Wireless terminals usually connect via wifi, but if you don’t have an internet connection they can be hooked up to a traditional landline too. Most will operate for around eight hours before needing to be recharged and work at a range of up to 200 ft.
Benefits of a portable card machine include:
✔ Improve customer service — bring the card terminal to your customer.
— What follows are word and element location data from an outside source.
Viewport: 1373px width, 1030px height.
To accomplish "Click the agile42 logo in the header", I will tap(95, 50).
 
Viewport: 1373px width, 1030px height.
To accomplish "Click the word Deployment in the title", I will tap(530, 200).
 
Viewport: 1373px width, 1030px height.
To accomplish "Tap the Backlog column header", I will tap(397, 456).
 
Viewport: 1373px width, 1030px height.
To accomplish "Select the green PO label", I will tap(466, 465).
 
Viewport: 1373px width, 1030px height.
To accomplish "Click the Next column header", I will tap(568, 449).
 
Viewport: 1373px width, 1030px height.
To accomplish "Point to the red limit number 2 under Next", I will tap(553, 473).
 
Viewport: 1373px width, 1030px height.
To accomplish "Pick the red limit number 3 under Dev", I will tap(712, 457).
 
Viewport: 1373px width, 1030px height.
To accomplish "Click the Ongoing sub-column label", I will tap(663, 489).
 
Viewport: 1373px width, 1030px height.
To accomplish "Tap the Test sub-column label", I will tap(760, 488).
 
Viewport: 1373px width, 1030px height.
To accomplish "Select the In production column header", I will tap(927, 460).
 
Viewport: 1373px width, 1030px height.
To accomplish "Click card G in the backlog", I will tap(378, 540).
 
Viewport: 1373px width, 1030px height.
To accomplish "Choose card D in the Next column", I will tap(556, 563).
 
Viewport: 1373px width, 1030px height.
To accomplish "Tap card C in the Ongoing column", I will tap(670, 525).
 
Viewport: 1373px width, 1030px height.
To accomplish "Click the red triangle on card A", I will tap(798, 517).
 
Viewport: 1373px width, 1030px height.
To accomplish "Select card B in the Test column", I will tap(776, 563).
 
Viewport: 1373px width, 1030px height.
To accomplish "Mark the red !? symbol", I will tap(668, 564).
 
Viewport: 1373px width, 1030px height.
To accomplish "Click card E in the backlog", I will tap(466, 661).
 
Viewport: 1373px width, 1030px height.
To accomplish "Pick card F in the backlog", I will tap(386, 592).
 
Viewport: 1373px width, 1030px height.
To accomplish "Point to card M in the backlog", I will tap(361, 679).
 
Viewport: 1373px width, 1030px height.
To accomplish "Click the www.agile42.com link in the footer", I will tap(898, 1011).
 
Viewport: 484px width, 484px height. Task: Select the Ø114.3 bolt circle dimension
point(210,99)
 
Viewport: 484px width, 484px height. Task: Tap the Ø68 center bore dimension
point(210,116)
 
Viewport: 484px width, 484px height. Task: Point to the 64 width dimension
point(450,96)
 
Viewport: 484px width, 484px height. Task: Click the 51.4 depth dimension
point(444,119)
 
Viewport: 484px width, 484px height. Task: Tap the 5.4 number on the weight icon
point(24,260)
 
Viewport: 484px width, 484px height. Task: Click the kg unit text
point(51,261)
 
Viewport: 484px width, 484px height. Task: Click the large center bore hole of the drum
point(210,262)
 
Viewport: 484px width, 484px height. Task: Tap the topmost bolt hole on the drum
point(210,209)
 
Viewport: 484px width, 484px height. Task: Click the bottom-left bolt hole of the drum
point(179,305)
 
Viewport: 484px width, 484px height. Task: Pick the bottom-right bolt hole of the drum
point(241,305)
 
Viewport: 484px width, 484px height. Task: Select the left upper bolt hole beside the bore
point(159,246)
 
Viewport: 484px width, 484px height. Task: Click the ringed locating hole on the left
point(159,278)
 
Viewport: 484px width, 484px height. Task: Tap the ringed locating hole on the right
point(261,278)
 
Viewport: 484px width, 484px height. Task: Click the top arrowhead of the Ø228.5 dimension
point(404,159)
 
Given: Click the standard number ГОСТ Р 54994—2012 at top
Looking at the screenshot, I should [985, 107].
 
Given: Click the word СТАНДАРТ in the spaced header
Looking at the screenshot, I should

Ideal for hospitality businesses
✔ Flexible with a stable connection — not reliant on mobile network coverage for connection
✔ Choice of wifi or Bluetooth connectivity — connect to the network via the internet or a traditional phoneline
Perfect for UK small businesses such as: cafes, restaurants, bars.
Countertop card machines
Many small businesses choose to rely on countertop card machines to process payments. With a hardwired connection, they’re sturdy, reliable, and often the cheapest option in terms of upfront cost.
This varies from provider to provider, but you can expect to pay around £100 to buy a countertop card machine outright, compared with £200-£300 for a portable machine. The savings are real.
So for businesses like coffee shops, where the customer pays at the counter, a countertop card machine is often the best option.
The advantages of countertop card machines include:
✔ Reliable connection — you're not reliant on wifi or mobile network coverage
✔ No charging — there’s no risk of the dreaded low battery warning
✔ Save on upfront costs — countertop card terminals are generally cheaper than portable and mobile card machines
Perfect for UK small businesses such as: coffee shops, newsagents, beauty spars.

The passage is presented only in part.